- ФРАГМЕНТ ТЕКСТА -

.....

Вот что пишет о Кашкине известный переводчик Евгений Витковский на своем сайте «Век перевода»: «Андрей Сергеев записал слова, которыми Михаил Зенкевич, постоянный соавтор Кашкина по американским поэтическим сборникам, поминал своего коллегу: “Кашкину ничего нельзя было говорить. Скажешь, что у Вэчела Линдзи “Конго” – хорошее стихотворение, а он: “Я его перевел”. И через два дня перевод готов. Робинсона я ему, можно сказать, так и подарил…»

Шенгели признавал, что он тоже не без заблуждений, есть у него и собственные ошибки, которые он признает за собой. В статье «О моей работе» Георгий пишет: «Учитывая свои и чужие ошибки, я в первую очередь стараюсь “докопаться” до точного смысла выражения, как в его существе, так и в его связях. Иногда, однако, приходится терпеть поражение. В “Дон-Жуане”, в шутливом перечне англичан, служивших якобы в войсках Суворова, Байрон говорит: “…там были Вилли, Джилли, Билли”, – что я полностью внес в перевод. Но, увы: я не обратил внимания на то, что Джилли – женское имя, и вовсе не знал, что эта полустрочка – цитата из популярной песенки; таким образом, комический эффект пропал; а можно было бы поставить “Джерри, Мэри”, где второе имя читатель ощутил бы как женское… В этих поисках точного смысла приходится иногда ворошить десятки справочников, разыскивая историю какой-нибудь дуэли или парламентского скандала, или карту местности для уяснения позиции двух замков; приходится искать консультации у провизоров или цирковых шталмейстеров, чтобы узнать дозировку лекарства или термин, относящийся к сбруе…»

.....

- СОХРАНЁННЫЕ ДАННЫЕ -
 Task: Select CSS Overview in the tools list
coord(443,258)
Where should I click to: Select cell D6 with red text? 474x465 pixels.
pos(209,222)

.....

- ПИСЬМЕННОЕ ЗАДАНИЕ -
Подхватите текст о переводчиках и продолжите его сразу после последнего предложения. Листинг — самостоятельный материал, отдельный от текста о переводчиках.

- ОТВЕТ НА ЗАДАНИЕ -
Не лишне отметить, что, переводя байроновского «Дон-Жуана», Шенгели носил старомодный, просторный, шумящий складками плащ и отращивал длинные волосы, – то есть отчасти, насколько удавалось ему, переводчику, становящемуся актером, в странноватом спектакле играющему, превращаться на время в Байрона, чтобы проникнуться духом его времени и его творчества.

Но жизнь редко принимала поступки людей за веселую игру и часто заставляла их жить по своим жестоким правилам. Этому содействовали то неугомонный Иван Кашкин, то бесконечно влезающие в жизнь людей органы безопасности. В личном деле Георгия Шенгели хранилась анкета, собственноручно заполненная им 13 марта 1953 года без единой помарки каллиграфическим почерком – по-видимому, она была приготовлена по требованию КГБ, который за всю жизнь так и не отстал от Георгия. Анкета сообщает, что Шенгели родился в 1894 году в городе Темрюк, сын адвоката, окончил юридический факультет Харьковского университета, русский (дед по отцовской линии – грузин), первый поэтический сборник вышел в 1914 году… Далее шли однообразные ответы: нет, не состоял, не был… Затруднения начались где-то на 3-й странице с вопроса: находился ли он или его ближайшие родственники на временно оккупированной территории? Шенгели добросовестно отвечал: «Я – не находился. Мой дядя по матери В. А. Дыбский, старейший профессор Харьковского университета, оставался в Харькове, где умер от голода, о чем сообщалось в “Правде”. Возможно, там находились и его дети и внуки, о которых я сведений не имею…» На вопрос, есть ли у него за границей родственники, сообщил: «Да. Мой племянник Игорь Шенгели, которого я видел лишь младенцем, живет в Бейруте, откуда прислал мне в 45 г. через редакцию “Правды” письма, оставленные мною без ответа». Чистосердечно ответил на вопрос: лишался ли он или его ближайшие родственники избирательных прав? Ответил: «Я – нет. Моя теща, М. В. Косоротова, 1870 г. р., в конце 20-х гг. на несколько месяцев была лишена избирательных прав в связи с административной высылкой ее сына…»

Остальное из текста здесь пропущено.